### GOAL OF THE EXERCISE
The line containing "Viewport: 1223px width, 697px height." marks the end: write out exactly every line from the first line of the data below through that line, and only those.

### Records drawn from a dataset
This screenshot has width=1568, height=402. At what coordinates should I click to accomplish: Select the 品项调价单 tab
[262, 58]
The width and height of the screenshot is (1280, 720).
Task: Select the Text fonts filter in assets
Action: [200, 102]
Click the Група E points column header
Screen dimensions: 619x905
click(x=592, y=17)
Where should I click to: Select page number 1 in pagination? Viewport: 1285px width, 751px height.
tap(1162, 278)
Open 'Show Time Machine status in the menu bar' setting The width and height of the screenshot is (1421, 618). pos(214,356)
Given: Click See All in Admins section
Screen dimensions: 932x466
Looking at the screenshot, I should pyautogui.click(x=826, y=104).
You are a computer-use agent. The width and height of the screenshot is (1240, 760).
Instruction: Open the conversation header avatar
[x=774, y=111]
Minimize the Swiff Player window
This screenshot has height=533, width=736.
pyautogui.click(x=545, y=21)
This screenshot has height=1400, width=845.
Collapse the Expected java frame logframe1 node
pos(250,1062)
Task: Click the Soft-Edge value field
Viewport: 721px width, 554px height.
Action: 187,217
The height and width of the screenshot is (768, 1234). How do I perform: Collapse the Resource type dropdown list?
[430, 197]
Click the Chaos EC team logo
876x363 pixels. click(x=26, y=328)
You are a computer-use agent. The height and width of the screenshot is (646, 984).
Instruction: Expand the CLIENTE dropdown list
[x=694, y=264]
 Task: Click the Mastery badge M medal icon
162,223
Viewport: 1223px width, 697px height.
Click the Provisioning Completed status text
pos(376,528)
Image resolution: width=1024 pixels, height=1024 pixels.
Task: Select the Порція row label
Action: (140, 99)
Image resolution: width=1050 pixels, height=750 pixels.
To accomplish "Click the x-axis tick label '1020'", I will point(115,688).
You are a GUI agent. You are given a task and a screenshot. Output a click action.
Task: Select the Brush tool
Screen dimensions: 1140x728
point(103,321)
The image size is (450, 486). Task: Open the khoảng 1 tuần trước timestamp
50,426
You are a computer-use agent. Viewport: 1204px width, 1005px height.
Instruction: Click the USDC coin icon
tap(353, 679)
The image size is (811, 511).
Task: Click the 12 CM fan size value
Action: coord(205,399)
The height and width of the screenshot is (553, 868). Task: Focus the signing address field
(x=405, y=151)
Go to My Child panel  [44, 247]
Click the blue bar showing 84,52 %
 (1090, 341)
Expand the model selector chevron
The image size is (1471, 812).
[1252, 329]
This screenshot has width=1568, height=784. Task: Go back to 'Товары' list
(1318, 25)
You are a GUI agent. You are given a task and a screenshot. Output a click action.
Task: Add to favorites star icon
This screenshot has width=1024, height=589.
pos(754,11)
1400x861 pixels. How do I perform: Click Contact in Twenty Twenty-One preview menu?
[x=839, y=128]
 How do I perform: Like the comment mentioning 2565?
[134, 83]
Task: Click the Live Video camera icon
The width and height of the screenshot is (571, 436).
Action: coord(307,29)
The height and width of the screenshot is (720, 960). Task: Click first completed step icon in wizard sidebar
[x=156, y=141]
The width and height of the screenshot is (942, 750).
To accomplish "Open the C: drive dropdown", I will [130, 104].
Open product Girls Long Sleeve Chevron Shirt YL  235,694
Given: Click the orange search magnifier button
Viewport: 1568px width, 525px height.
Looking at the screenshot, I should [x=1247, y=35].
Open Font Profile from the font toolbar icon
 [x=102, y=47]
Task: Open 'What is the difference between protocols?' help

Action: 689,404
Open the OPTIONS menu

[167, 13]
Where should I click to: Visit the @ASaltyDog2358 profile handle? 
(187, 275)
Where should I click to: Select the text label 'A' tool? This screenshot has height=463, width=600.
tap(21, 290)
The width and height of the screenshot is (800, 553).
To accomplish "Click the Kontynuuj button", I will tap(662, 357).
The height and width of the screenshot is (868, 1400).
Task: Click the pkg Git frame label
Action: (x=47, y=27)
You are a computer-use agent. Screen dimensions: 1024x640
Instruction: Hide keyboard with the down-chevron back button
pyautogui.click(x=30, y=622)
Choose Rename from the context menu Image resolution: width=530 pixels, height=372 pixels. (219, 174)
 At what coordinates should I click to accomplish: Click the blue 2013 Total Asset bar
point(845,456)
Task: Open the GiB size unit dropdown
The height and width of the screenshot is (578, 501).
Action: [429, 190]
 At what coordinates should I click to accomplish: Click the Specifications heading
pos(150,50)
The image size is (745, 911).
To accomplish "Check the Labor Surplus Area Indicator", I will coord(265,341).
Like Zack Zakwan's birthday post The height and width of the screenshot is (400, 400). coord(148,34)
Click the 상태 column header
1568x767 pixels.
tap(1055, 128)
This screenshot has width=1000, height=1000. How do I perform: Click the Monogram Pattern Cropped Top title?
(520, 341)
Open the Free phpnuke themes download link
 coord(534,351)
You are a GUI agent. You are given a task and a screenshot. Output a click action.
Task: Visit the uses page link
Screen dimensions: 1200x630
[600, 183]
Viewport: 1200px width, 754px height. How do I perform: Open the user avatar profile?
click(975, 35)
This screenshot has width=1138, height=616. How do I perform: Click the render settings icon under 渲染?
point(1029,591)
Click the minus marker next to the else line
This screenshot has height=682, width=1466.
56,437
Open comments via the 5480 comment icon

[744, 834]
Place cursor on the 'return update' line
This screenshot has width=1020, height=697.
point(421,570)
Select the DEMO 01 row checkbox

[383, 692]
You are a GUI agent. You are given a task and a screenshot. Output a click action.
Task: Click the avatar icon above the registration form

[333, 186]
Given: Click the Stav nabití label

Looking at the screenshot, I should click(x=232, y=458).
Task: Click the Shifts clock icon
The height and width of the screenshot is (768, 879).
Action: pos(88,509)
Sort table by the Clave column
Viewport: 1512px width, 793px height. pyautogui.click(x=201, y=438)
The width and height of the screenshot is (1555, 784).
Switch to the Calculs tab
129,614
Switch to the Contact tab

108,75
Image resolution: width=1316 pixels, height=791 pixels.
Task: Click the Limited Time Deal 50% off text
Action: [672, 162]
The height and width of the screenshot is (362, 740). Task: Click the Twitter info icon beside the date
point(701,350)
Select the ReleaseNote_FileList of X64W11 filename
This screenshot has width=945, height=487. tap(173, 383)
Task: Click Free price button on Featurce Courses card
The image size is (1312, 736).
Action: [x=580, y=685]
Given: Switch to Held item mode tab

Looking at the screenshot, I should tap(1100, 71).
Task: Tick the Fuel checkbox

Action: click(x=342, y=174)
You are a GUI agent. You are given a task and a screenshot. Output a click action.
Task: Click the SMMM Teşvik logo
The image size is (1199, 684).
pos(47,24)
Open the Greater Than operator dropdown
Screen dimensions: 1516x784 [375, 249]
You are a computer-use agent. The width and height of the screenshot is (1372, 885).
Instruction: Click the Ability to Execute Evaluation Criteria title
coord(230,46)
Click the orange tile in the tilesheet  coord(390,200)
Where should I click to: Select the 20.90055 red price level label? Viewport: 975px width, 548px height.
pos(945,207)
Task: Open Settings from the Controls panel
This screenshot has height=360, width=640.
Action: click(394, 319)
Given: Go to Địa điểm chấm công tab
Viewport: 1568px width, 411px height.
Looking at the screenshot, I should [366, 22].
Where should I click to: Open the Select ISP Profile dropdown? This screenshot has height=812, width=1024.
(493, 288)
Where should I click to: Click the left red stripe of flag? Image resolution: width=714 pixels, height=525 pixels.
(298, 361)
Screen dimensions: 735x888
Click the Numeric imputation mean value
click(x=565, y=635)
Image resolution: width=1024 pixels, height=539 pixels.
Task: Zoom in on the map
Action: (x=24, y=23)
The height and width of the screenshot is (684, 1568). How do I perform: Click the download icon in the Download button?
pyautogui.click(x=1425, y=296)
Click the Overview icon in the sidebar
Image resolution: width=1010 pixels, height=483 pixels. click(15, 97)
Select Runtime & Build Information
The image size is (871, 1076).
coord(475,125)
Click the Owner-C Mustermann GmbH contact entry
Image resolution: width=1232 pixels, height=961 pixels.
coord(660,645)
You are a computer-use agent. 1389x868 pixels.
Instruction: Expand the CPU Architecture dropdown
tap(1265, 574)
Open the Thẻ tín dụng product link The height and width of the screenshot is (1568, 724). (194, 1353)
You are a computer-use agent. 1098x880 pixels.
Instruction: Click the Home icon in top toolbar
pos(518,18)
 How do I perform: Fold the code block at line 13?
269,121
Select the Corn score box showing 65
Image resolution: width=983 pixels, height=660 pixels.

### TASK RESULT
This screenshot has width=1568, height=402. At what coordinates should I click to accomplish: Select the 品项调价单 tab
[262, 58]
The width and height of the screenshot is (1280, 720).
Task: Select the Text fonts filter in assets
Action: [200, 102]
Click the Група E points column header
Screen dimensions: 619x905
click(x=592, y=17)
Where should I click to: Select page number 1 in pagination? Viewport: 1285px width, 751px height.
tap(1162, 278)
Open 'Show Time Machine status in the menu bar' setting The width and height of the screenshot is (1421, 618). pos(214,356)
Given: Click See All in Admins section
Screen dimensions: 932x466
Looking at the screenshot, I should pyautogui.click(x=826, y=104).
You are a computer-use agent. The width and height of the screenshot is (1240, 760).
Instruction: Open the conversation header avatar
[x=774, y=111]
Minimize the Swiff Player window
This screenshot has height=533, width=736.
pyautogui.click(x=545, y=21)
This screenshot has height=1400, width=845.
Collapse the Expected java frame logframe1 node
pos(250,1062)
Task: Click the Soft-Edge value field
Viewport: 721px width, 554px height.
Action: 187,217
The height and width of the screenshot is (768, 1234). How do I perform: Collapse the Resource type dropdown list?
[430, 197]
Click the Chaos EC team logo
876x363 pixels. click(x=26, y=328)
You are a computer-use agent. The height and width of the screenshot is (646, 984).
Instruction: Expand the CLIENTE dropdown list
[x=694, y=264]
 Task: Click the Mastery badge M medal icon
162,223
Viewport: 1223px width, 697px height.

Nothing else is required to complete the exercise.